Nvidia has highlighted in its latest research paper that it can use a combination of artificial intelligence (AI) techniques to find better ways to place big groups of transistors. Researchers used reinforcement learning and added a second layer of AI on top of it to get better results.
Bill Dally, Nvidia chief scientist, said the work is important because chip manufacturing improvements are slowing with per-transistor costs in new generations of chip manufacturing technology now higher than previous generations. He pointed out that companies are no longer getting an economy from that scaling. “To continue to move forward and to deliver more value to customers, we can’t get it from cheaper transistors. We have to get it by being more clever on the design.”
Dally had said in 2022 that the demand side of Nvidia research tries to drive demand for the company’s products by developing software systems and techniques that need GPUs to run well. He shared that Nvidia has three different graphics research groups because they are always pushing the state of the art in computer graphics. Dally said they have five different AI groups because using GPUs to run AI is a huge thing and getting bigger.

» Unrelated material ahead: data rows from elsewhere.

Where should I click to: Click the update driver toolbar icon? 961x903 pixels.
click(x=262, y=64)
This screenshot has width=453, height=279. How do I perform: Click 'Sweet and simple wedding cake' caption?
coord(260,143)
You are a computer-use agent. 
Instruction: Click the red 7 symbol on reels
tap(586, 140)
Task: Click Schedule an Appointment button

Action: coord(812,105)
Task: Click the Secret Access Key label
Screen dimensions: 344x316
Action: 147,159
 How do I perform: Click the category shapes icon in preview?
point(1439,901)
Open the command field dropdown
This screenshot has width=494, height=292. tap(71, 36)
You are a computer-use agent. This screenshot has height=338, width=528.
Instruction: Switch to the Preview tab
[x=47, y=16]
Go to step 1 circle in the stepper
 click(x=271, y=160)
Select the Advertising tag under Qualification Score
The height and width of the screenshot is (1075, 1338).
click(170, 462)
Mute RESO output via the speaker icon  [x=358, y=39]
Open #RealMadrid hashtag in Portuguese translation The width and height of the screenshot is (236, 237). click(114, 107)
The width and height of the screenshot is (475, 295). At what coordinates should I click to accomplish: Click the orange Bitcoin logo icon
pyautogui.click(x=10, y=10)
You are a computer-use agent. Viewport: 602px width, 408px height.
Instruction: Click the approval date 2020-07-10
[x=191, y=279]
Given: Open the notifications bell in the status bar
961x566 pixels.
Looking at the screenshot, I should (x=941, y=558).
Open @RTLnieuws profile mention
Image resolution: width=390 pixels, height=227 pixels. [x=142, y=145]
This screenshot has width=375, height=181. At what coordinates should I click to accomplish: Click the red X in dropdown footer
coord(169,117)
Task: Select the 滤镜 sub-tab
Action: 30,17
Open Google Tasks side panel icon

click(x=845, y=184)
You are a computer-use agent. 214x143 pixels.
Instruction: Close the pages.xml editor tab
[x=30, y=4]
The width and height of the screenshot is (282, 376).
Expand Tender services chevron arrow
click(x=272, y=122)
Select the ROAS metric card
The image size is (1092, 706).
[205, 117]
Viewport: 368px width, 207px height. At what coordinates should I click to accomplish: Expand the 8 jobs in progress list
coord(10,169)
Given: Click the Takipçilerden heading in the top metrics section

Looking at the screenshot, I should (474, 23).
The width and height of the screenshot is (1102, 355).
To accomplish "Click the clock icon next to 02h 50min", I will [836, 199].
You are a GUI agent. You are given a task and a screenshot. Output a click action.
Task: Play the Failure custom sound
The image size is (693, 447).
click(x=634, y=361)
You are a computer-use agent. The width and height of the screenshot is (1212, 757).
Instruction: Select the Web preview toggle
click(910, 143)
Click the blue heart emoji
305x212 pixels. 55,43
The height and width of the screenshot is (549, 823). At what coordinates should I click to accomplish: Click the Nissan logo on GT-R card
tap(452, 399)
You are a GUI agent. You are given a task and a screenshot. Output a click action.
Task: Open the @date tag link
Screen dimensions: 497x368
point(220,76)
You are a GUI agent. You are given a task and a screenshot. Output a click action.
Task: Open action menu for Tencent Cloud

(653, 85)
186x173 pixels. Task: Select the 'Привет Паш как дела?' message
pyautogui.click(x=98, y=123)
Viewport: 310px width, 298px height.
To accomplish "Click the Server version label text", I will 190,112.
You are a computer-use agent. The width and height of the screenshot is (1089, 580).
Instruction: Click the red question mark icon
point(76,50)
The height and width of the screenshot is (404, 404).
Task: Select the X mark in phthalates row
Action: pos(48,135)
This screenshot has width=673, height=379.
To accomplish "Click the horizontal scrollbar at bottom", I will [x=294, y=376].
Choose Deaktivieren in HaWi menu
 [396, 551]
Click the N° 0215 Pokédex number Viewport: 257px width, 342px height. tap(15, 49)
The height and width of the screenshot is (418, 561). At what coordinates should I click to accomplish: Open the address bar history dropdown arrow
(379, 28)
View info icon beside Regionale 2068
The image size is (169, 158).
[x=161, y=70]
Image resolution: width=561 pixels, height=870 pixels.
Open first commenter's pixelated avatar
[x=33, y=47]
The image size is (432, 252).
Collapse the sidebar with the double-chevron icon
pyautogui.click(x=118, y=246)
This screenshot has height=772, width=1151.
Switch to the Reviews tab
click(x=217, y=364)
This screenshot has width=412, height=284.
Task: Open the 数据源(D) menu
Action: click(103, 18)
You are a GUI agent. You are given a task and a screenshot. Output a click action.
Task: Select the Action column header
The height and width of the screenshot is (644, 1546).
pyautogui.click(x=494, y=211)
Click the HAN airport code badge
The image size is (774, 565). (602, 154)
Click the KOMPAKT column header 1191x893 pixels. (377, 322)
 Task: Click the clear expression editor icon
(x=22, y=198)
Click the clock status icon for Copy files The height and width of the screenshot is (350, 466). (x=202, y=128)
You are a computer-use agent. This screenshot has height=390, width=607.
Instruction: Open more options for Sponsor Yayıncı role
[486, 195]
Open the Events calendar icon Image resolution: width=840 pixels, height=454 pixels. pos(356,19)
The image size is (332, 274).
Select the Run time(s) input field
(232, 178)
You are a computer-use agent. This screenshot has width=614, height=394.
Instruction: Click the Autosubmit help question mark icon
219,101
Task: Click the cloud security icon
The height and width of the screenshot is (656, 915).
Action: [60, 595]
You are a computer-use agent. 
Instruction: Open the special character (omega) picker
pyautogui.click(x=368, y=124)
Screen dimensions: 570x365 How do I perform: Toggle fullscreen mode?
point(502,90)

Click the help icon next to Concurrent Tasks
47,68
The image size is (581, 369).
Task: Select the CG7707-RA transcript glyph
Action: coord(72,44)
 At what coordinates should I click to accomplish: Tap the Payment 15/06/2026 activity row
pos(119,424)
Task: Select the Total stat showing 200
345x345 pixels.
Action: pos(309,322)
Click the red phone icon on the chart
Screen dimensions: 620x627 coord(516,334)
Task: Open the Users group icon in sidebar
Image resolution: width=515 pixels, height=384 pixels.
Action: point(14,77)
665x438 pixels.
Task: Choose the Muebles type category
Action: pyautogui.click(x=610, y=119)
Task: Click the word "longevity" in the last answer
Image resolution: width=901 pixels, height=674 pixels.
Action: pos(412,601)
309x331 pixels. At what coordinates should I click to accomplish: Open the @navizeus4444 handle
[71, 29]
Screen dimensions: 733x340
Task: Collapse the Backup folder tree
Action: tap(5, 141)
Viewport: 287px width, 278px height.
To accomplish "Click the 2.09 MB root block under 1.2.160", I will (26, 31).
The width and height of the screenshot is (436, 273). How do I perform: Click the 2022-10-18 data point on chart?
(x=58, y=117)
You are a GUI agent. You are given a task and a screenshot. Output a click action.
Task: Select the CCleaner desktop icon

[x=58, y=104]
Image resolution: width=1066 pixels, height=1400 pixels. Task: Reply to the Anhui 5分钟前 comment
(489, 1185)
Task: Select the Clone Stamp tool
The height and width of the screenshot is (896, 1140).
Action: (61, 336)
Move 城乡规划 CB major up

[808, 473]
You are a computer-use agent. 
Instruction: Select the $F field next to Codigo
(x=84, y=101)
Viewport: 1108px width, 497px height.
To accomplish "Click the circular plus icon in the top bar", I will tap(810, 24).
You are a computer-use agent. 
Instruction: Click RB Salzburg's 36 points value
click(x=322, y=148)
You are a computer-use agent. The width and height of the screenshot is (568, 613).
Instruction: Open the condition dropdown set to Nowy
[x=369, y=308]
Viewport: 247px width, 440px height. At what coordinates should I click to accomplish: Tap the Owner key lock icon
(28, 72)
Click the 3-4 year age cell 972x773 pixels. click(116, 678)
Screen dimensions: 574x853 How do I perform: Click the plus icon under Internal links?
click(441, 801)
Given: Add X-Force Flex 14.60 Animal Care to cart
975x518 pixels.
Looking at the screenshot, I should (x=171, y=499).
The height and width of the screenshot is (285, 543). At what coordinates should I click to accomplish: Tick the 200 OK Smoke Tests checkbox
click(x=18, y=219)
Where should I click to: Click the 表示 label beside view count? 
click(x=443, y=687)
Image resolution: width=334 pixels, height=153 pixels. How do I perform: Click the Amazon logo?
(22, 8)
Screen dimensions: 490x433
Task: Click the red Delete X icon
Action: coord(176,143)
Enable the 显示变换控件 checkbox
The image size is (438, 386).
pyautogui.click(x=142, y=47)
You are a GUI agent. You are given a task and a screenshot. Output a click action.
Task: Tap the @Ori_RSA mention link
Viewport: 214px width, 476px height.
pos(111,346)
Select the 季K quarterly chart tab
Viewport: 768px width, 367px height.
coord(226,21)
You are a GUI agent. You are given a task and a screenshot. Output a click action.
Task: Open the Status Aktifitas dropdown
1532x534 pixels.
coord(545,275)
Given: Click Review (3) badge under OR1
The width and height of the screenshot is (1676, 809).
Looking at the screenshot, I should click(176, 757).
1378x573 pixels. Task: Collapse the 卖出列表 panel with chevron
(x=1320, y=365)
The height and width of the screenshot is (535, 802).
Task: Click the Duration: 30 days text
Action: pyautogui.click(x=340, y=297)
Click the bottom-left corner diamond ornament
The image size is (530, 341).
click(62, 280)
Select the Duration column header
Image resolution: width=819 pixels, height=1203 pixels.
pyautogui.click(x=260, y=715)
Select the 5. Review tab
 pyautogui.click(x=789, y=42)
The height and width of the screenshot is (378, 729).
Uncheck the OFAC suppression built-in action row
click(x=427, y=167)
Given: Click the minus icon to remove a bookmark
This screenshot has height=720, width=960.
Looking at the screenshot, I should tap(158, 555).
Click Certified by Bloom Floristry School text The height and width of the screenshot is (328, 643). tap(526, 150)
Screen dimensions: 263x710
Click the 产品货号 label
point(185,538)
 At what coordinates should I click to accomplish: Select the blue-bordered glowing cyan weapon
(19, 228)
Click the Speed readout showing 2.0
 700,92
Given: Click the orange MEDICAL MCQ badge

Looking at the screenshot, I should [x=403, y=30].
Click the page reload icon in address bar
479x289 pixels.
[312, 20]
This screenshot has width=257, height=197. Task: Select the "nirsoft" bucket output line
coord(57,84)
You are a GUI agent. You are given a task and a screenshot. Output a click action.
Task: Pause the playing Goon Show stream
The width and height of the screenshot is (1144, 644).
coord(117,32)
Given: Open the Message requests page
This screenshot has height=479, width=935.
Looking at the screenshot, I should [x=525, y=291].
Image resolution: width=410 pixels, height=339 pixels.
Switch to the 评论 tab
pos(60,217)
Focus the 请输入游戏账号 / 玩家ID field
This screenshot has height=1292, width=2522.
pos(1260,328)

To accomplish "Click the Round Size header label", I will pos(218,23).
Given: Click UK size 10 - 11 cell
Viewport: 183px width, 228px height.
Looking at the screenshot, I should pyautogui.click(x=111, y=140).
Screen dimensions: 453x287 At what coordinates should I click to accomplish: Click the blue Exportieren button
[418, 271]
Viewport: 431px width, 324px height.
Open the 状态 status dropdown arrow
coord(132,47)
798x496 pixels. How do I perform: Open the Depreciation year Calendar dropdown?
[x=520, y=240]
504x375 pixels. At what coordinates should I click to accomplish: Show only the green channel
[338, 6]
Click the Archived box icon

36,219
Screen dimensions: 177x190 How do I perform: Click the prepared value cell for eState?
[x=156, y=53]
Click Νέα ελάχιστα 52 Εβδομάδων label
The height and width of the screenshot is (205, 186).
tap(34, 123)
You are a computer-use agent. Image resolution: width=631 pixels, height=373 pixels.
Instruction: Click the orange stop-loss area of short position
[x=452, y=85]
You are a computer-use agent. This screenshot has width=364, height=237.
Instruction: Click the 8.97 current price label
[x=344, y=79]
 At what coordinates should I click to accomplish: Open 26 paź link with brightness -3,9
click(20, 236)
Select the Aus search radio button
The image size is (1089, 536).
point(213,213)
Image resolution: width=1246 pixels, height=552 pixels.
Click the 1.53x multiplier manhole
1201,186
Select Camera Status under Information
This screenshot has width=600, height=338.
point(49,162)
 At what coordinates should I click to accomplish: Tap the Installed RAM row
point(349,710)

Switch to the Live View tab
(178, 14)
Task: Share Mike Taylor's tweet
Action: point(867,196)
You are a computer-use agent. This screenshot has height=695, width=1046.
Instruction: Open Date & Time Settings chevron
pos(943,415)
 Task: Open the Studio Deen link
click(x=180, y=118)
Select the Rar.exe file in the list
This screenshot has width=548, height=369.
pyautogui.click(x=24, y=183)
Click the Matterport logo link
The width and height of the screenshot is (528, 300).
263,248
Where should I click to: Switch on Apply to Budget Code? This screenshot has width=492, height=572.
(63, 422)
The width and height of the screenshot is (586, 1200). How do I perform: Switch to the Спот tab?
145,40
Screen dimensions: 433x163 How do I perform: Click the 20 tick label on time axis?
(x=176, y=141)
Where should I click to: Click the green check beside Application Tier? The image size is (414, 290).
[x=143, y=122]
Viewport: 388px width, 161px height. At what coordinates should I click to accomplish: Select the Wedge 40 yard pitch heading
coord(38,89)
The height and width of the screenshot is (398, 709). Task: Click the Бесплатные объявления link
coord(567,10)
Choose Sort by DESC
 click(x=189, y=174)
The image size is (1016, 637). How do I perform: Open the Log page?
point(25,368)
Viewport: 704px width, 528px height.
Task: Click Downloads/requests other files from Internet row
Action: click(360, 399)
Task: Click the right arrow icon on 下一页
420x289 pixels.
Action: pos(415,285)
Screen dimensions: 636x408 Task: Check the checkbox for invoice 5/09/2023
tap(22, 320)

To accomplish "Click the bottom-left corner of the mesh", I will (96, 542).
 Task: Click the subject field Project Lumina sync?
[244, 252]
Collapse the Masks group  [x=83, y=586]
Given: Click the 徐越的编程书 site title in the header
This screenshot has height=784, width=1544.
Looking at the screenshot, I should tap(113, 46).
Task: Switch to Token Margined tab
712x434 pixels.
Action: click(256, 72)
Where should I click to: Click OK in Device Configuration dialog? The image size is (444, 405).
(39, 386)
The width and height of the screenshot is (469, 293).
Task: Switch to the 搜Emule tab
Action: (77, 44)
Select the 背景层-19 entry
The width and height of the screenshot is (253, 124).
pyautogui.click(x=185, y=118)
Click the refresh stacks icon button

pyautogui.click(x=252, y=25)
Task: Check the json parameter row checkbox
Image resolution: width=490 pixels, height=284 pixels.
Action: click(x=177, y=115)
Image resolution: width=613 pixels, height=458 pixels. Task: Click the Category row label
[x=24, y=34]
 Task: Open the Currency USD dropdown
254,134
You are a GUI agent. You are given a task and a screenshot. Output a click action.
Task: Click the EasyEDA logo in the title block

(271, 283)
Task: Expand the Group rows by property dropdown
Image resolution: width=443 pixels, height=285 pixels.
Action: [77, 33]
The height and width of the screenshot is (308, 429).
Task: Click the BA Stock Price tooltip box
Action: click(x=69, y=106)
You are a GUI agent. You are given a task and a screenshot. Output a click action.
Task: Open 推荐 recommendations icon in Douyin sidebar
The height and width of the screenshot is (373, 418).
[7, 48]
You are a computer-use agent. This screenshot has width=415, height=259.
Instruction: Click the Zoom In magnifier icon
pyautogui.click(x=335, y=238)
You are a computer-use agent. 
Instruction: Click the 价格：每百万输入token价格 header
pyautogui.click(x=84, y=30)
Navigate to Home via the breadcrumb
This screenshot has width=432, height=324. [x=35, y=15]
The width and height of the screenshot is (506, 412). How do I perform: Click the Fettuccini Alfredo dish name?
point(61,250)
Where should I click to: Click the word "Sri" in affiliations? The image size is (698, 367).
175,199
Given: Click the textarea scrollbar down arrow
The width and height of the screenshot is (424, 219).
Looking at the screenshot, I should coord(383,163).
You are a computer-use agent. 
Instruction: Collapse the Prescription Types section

“It’s natural as an expert in AI that we would want to take that AI and use it to design better chips. We do this in a couple of different ways. The first and most obvious way is we can take existing computer-aided design tools that we have and incorporated AI.” Dally gave an example about a tool that takes a map of where power is used in their GPUs, and predicts how far the voltage grid drops. He said running this on a conventional CAD tool takes three hours.